>> BEGIN Text segment

In contrast, in Hong Kong parents knew only 3.4 of their child’s friends and 1.9 of their child’s friends’ parents.

The analysis of the 2015 data was published by Pisa as a "focus paper", entitled "Do parents of 15-year-olds know many of their child’s school friends and their parents?"

Improving parental engagement

Study author Alfonso Echazarra said that when parents were socially connected with other families at school, students were happier.

“In schools where parents know their children’s friends and their families, students are more likely to develop their skills, improve their attitudes towards collaboration, and feel happier and safer at school,” the report states.

Parents may get to know each other at school-related activities, the report shows.

In the school systems where parents of 15-year-olds knew the largest number of their child’s friends and parents of their friends, eight out of 10 parents had attended a scheduled meeting or conference for parents during the previous academic year.

In the countries where parents knew the smallest number, however, fewer than seven out of 10 had attended such events, with just 3 out of 10 parents attending such meetings in Hong Kong.

The researchers also found that the number of acquaintances that the parent knew was influenced by whether the school was socioeconomically advantaged or not.

In general, parents whose children were in a relatively advantaged school knew more of their child’s friends.

>> END Text segment
>> BEGIN Dataset excerpts

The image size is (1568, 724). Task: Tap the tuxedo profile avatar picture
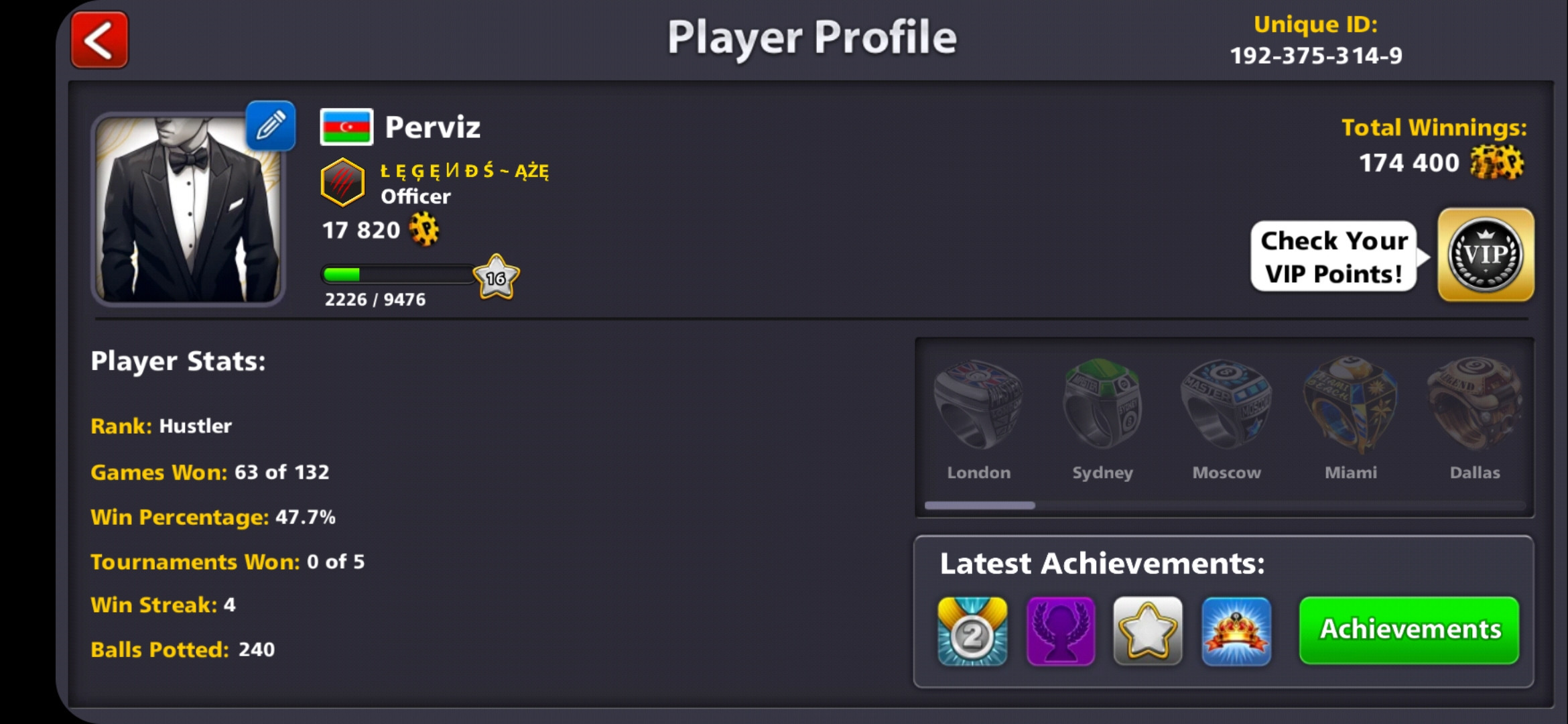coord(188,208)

>> END Dataset excerpts
>> BEGIN Dataset excerpts

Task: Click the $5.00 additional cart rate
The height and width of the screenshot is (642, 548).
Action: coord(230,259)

>> END Dataset excerpts
>> BEGIN Dataset excerpts

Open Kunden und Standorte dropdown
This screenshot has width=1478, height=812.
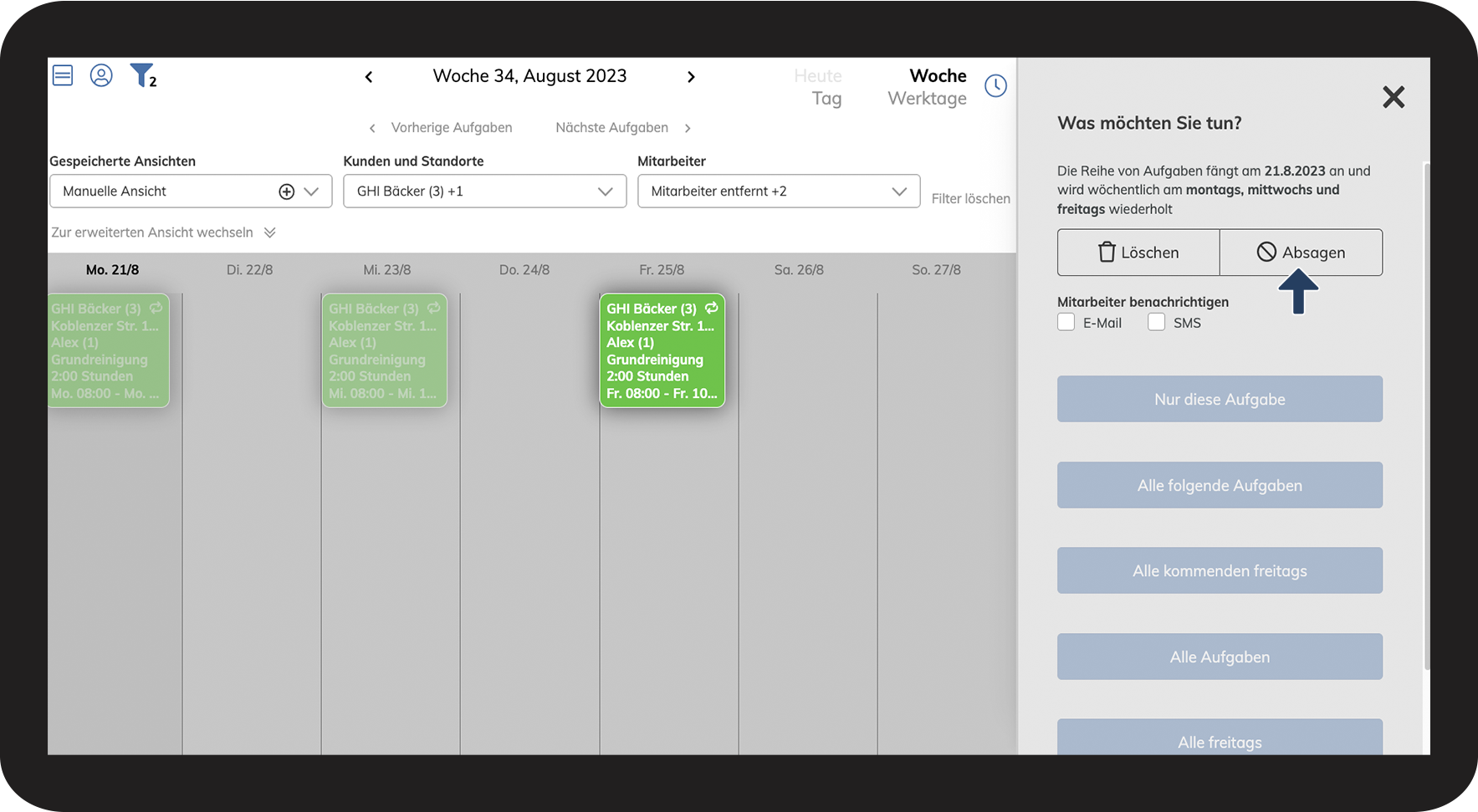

>> END Dataset excerpts

Stated exercise 1: According to the text segment on parents and their children's school friends, how many of their child's friends did parents in Hong Kong know?
Stated exercise 2: Rewrite the paragraph of the text segment on parents and their children's school friends that begins "In the school systems where parents of 15-year-olds" more briefly, keeping its main facts.

Task response 1: 3.4

Task response 2: Where parents of 15-year-olds knew the most of their child's friends and those friends' parents, eight in 10 parents had attended a scheduled parents' meeting or conference in the previous academic year.